Pictures are to be left out; every line from the one with "Uncheck the Custom" through the end of the data must be transcribed exactly.

Data for review Block Start

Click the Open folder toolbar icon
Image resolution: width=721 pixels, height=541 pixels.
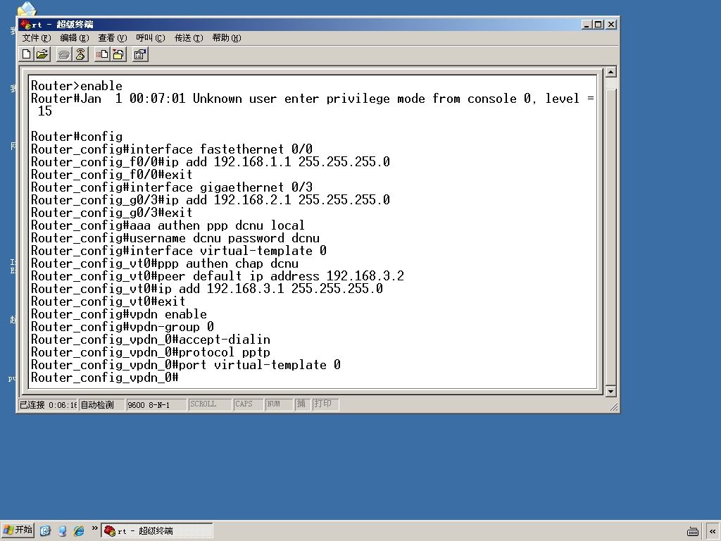click(42, 54)
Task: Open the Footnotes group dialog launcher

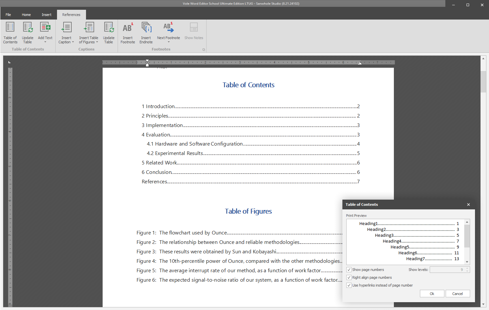Action: pos(204,49)
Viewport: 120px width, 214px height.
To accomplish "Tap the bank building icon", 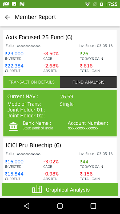I will click(x=13, y=126).
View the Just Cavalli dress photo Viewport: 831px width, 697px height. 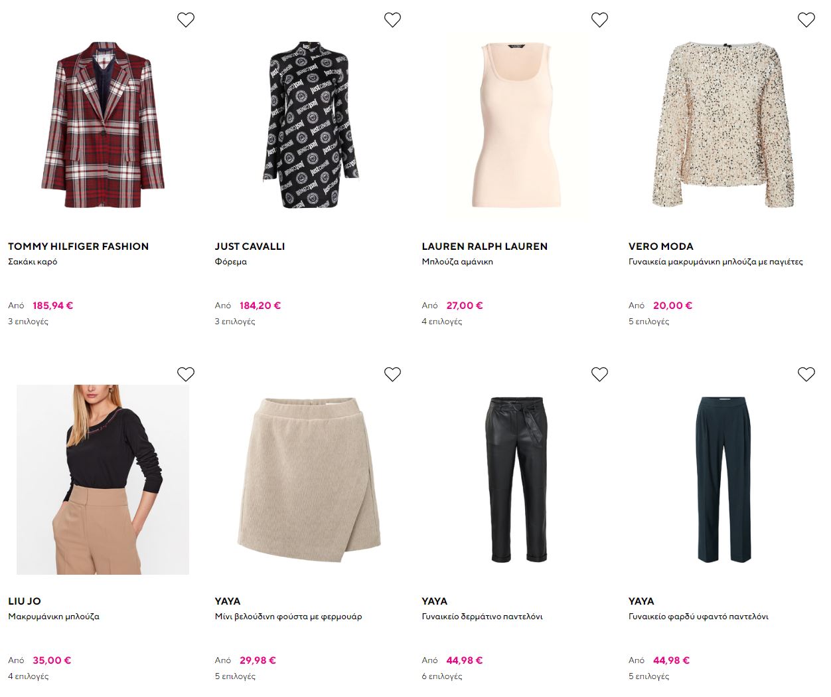point(310,124)
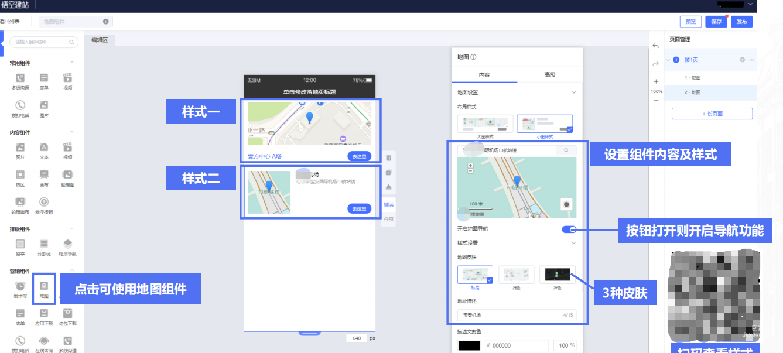Select the 大图样式 layout option
The width and height of the screenshot is (783, 353).
(x=485, y=124)
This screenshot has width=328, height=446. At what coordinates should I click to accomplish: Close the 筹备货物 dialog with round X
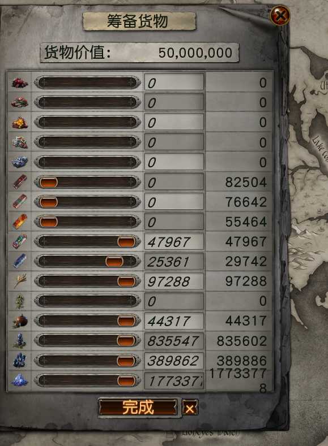pyautogui.click(x=280, y=15)
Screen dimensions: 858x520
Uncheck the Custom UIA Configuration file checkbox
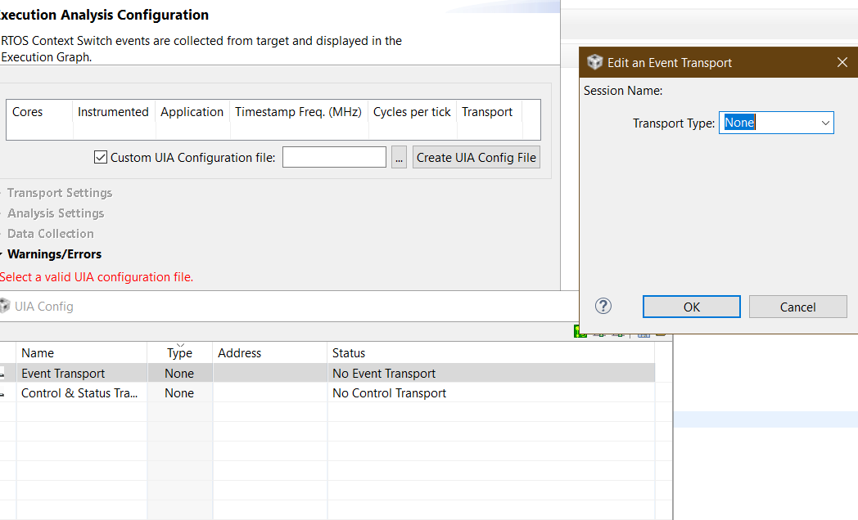tap(100, 156)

Data for review Block End

• Completed exercise
Uncheck the Custom UIA Configuration file checkbox
tap(100, 156)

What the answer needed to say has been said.